Mining companies urged to increase project budgets to meet future metal demand

MINING companies needed to boost exploration and development budgets in order to keep pace with demand for critical metals such as copper, said Reuters citing analysts.

“Clearly for a few years not spending on projects was warranted, because you didn’t have a lot of demand growth but what we are facing now is demand rapidly outpacing what miners can produce,” Reuters cited Bank of America analyst Michael Widmer as saying.

By 2025, miners need to spend $80bn annually on extracting cyclical metals to meet demand and contain shortages compared to expectations of around $45bn this year among the world’s top 10 miners, BofA analysts said last month.
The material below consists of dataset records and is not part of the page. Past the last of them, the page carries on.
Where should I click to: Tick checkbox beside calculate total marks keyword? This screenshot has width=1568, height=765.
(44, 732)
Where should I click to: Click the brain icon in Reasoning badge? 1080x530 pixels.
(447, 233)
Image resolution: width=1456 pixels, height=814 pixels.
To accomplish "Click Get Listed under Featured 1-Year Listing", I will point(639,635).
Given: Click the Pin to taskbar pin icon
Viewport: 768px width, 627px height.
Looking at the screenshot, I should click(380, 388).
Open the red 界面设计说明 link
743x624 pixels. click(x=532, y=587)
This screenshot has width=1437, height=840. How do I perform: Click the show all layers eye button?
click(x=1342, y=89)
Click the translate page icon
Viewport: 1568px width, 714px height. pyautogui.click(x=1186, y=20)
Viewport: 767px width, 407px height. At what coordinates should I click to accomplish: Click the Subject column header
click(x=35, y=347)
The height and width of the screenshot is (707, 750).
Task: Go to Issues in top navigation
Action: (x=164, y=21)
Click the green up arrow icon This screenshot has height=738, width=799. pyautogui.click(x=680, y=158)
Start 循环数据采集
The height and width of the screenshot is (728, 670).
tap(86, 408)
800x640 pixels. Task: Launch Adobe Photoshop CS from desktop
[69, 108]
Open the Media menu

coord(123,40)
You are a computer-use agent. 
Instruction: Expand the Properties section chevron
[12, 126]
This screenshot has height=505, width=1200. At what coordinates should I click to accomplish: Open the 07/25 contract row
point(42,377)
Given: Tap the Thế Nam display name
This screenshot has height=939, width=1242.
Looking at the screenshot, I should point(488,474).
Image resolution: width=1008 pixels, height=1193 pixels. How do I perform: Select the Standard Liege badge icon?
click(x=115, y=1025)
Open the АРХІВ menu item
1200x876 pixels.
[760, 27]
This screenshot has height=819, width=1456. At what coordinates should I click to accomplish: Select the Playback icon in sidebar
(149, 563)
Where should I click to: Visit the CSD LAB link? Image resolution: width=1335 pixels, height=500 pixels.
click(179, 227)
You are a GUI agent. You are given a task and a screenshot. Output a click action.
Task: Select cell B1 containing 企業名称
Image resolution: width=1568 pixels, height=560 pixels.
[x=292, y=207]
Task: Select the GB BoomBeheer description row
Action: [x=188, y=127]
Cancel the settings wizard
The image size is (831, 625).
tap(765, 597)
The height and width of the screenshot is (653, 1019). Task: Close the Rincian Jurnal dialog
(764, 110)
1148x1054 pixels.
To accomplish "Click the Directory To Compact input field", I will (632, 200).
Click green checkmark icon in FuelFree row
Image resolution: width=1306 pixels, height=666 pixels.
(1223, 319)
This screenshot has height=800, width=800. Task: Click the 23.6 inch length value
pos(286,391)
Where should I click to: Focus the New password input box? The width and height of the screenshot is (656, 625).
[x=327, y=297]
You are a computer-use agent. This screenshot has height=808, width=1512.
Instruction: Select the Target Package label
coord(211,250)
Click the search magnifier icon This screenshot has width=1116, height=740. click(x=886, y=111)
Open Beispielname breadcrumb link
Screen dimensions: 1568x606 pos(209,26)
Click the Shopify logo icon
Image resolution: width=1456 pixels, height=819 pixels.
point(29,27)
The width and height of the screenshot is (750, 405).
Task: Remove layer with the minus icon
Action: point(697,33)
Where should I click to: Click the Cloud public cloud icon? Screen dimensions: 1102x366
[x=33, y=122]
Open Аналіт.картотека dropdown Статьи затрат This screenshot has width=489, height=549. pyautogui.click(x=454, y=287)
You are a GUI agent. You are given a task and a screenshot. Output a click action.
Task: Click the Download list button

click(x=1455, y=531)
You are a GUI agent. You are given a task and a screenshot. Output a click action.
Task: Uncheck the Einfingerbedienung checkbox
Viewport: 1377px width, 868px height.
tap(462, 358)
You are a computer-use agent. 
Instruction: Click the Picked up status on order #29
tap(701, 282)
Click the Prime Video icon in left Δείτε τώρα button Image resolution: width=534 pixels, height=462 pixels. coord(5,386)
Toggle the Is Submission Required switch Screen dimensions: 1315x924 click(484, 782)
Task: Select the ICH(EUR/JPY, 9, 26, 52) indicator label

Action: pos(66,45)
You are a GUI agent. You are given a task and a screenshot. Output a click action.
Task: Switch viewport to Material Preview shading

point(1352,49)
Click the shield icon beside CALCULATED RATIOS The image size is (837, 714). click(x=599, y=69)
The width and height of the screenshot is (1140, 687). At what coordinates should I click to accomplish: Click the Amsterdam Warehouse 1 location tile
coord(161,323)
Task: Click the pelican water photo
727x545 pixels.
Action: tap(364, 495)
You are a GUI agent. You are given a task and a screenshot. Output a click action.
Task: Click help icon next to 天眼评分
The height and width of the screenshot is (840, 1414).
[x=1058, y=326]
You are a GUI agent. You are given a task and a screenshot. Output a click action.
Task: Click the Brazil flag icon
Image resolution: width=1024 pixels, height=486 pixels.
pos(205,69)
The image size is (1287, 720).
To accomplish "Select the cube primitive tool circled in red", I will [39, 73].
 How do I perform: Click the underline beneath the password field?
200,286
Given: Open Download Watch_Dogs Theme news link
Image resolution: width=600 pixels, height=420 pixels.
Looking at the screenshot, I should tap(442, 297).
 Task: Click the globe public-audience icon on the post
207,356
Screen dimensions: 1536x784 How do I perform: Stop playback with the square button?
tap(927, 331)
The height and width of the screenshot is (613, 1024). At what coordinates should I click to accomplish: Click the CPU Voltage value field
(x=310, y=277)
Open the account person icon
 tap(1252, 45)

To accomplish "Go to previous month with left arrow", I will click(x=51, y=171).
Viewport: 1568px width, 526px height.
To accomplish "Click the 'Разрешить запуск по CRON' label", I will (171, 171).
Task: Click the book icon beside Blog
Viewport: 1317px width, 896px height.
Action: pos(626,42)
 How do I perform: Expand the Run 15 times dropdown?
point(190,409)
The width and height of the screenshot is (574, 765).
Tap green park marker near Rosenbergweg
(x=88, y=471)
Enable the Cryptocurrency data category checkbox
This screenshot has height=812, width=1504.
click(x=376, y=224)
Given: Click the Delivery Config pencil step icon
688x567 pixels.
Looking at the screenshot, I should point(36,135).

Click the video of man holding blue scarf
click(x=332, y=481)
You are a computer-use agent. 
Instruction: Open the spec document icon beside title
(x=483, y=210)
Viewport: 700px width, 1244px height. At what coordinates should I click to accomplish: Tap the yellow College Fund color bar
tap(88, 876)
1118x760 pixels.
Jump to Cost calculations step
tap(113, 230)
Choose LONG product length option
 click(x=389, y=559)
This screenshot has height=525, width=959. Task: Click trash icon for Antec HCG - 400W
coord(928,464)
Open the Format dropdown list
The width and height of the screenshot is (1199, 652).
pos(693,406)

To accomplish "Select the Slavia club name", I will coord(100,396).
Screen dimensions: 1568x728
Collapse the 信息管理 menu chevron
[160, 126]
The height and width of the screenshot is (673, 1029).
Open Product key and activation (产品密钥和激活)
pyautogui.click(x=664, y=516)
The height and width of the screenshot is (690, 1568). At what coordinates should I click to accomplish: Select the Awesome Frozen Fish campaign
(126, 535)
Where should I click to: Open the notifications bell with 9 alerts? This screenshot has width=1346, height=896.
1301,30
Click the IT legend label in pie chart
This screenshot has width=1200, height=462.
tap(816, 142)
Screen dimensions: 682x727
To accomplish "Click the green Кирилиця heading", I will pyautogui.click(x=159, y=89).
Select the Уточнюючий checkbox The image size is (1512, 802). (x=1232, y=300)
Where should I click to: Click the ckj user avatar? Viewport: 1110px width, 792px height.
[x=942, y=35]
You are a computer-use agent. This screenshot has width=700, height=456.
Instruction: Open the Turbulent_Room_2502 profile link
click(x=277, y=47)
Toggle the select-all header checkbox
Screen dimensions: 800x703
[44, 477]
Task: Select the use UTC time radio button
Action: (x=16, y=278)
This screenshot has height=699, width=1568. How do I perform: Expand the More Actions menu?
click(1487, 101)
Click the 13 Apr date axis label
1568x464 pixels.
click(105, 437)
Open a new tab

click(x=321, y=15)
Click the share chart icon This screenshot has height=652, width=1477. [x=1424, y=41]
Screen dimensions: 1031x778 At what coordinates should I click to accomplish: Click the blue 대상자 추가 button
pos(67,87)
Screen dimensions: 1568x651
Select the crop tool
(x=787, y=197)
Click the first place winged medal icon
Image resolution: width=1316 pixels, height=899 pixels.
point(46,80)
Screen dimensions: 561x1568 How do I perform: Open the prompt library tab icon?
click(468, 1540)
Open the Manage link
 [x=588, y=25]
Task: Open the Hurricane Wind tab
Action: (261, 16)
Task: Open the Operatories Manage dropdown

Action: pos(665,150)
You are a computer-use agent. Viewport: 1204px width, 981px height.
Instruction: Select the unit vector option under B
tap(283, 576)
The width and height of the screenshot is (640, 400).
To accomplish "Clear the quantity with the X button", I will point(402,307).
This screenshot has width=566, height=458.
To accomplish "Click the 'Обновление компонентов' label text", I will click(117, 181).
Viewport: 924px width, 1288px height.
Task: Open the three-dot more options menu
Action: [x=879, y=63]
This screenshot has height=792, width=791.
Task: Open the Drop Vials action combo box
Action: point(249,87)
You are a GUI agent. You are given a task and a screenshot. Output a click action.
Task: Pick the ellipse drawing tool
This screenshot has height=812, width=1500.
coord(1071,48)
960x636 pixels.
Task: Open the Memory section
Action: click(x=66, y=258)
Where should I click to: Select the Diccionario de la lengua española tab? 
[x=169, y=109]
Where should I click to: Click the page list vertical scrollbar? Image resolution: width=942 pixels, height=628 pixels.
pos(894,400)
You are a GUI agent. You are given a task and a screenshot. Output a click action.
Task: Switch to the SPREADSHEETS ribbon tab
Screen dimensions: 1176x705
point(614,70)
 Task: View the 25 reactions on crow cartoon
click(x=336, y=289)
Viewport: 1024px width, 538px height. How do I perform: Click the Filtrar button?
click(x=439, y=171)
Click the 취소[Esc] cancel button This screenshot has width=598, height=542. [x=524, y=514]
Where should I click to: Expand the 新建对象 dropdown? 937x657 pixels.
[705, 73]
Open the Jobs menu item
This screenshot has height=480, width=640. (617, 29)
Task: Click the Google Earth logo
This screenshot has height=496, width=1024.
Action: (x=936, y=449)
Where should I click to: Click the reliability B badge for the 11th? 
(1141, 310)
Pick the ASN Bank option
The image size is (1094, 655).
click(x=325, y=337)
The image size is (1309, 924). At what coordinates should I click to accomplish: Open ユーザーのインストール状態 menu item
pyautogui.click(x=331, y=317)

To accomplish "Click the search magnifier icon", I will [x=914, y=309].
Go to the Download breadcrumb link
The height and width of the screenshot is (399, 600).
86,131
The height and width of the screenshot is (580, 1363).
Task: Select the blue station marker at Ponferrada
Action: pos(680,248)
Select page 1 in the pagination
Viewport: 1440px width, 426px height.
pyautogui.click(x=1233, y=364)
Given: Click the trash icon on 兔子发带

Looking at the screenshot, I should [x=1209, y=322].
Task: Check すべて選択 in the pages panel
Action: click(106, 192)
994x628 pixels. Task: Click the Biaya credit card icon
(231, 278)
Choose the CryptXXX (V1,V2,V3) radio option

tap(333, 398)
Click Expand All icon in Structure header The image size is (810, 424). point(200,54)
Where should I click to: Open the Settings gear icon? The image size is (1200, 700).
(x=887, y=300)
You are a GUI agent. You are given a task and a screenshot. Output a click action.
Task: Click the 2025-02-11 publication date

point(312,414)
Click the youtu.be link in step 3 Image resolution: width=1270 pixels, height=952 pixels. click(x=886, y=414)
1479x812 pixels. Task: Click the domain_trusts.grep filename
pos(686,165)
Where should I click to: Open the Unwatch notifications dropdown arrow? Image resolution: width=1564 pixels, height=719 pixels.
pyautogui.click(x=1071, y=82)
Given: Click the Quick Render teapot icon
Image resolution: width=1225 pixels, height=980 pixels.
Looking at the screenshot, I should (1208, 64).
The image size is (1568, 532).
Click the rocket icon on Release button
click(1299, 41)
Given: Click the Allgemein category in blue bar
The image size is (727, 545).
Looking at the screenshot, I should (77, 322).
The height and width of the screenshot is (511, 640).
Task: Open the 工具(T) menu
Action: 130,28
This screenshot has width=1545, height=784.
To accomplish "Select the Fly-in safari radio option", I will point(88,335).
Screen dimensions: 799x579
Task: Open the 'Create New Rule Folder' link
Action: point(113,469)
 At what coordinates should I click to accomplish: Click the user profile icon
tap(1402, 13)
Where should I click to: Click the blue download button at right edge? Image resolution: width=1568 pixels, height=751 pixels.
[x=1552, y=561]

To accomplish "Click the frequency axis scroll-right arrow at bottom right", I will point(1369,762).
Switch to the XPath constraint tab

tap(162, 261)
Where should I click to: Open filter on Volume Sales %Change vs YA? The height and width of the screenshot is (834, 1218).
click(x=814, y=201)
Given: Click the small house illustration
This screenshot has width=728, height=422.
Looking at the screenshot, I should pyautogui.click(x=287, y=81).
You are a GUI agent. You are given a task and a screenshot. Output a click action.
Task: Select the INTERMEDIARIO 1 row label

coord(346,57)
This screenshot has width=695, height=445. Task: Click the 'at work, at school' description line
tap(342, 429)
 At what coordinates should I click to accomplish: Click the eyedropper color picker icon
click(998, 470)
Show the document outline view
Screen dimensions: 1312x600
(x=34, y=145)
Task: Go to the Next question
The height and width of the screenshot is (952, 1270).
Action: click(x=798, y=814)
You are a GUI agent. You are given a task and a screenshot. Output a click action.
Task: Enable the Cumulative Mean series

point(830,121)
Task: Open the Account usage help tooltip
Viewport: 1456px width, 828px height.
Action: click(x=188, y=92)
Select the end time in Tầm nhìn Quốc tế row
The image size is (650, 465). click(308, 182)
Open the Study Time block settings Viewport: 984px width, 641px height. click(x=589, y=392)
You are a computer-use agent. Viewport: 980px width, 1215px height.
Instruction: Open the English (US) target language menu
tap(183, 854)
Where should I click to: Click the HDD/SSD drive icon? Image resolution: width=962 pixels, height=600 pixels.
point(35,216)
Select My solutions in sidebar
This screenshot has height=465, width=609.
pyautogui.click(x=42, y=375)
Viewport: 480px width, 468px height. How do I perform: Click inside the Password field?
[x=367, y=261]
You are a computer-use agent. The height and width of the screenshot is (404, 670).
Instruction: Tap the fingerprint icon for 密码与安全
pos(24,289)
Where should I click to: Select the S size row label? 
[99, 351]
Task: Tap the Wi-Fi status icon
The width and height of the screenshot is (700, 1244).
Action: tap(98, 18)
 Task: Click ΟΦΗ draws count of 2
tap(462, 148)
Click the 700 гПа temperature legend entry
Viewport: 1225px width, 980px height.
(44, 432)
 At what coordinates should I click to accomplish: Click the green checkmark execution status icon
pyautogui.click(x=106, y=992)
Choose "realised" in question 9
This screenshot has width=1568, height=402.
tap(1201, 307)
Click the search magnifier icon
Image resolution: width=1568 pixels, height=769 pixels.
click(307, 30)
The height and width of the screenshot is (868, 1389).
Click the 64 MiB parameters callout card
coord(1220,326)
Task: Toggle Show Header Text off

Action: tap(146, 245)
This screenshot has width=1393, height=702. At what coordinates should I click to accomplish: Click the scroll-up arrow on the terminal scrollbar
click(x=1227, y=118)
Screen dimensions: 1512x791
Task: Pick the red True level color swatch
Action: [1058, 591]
Commodity analyst CRU Group projects miners need to commit over $100bn on new projects to avoid a supply gap of 5 million tons (Mt) by 2030.

Looking further out, Wood Mackenzie sees a shortfall of around 16Mt by 2040 if substantial investments aren’t made, said Reuters. Capital spending on projects and mines peaked in 2012 and has not recovered, BofA said.

However, Reuters said some shareholders were uneasy with a ramp up in development of project capital.

“We would be wary of mining companies expanding capex too aggressively, as it would potentially harm the positive supply/demand dynamics were production to grow too quickly,” said Richard Marwood, senior fund manager at Royal London Asset Management.

“If the electrification demand comes through, with supply somewhat constrained in the near term, copper prices could remain well supported.”